Let’s start with the basics of health insurance and its involvement in your personal injury claim. First, you should always use your insurance, don’t let the fear of a lien prevent you from using the benefits that you and your employer have paid for. Although it may seem unfair, if you look at the math, it’s really okay. For example, if you examine a one of my client’s bills, you will see a scenario where a client went to her doctor three times and went to about ten physical therapy sessions. The bills total about just over $3,000. Ignoring other insurance such as PIP (personal injury protection) and ignoring any other treatment (hospital, MRI, etc.), if she did not use her insurance, she would have to pay the medical providers back the full $3,000 at the end of her case, win or lose. Sure, I may be able to negotiate the bill down, but legally, she owes the full $3,000. Now look at the same treatment with health insurance. The providers billed $3,000, but because she had health insurance, the contracted rate is lower, and the insurer might pay $1,800. Then, under Maryland law, when the case settles and the time comes to pay the lien, we only have to pay back $1,200. In our demand to the at-fault driver’s insurer, we are permitted to demand the full $3,000, that is paid (along with lost wages and pain and suffering), but we only pay $1,200 back to the insurer, that nets $1,800. We are permitted to claim the larger amount due to the Collateral Source Rule. This rule states that since the client paid for the health insurance, she gets the benefit. In other words: Why should the injured person pay thousands of dollars a year for insurance that in reality benefits the at-fault party? Health insurance makes a huge difference in the amount of money a client receives at the end of the case.

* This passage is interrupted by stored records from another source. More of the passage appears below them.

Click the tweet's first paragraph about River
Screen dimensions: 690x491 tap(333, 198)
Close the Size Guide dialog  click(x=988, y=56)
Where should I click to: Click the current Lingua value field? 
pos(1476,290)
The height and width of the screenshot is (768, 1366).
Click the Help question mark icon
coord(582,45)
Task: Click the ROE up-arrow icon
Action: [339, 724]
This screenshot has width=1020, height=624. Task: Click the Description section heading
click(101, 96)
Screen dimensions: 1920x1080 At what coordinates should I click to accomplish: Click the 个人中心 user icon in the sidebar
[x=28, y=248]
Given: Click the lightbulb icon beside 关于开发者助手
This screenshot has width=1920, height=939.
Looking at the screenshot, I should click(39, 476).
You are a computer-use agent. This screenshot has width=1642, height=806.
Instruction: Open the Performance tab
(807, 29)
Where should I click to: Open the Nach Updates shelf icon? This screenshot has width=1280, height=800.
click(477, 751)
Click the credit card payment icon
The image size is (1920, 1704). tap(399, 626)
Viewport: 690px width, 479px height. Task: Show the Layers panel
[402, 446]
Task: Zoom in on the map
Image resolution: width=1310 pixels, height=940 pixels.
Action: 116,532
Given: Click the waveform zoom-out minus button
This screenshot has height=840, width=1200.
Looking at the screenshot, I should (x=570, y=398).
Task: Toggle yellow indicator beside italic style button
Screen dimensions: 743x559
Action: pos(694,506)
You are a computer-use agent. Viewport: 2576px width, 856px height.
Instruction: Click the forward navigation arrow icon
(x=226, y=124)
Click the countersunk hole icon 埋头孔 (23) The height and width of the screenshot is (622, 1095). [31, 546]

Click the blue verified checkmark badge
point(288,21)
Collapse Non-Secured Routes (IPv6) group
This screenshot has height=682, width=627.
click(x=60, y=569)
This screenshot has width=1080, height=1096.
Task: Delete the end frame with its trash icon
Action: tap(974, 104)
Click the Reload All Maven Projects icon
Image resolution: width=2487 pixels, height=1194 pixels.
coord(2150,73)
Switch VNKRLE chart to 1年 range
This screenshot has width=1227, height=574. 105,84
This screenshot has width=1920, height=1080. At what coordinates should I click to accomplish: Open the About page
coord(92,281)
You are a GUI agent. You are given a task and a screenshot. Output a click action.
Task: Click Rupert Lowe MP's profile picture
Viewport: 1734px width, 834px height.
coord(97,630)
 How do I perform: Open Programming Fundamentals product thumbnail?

One issue may arise when the health insurance policy is controlled by federal law as opposed to Maryland law. These policies (for example, ERISA insurance policies) are not controlled by state law, and the insurer may not be required to reduce the lien. Whether they must reduce is contract specific. The attorney must look at the subrogation language to see what her client’s rights are. In addition, she must also check the policy’s legal status to see if it is truly the type of policy that can refuse to reduce.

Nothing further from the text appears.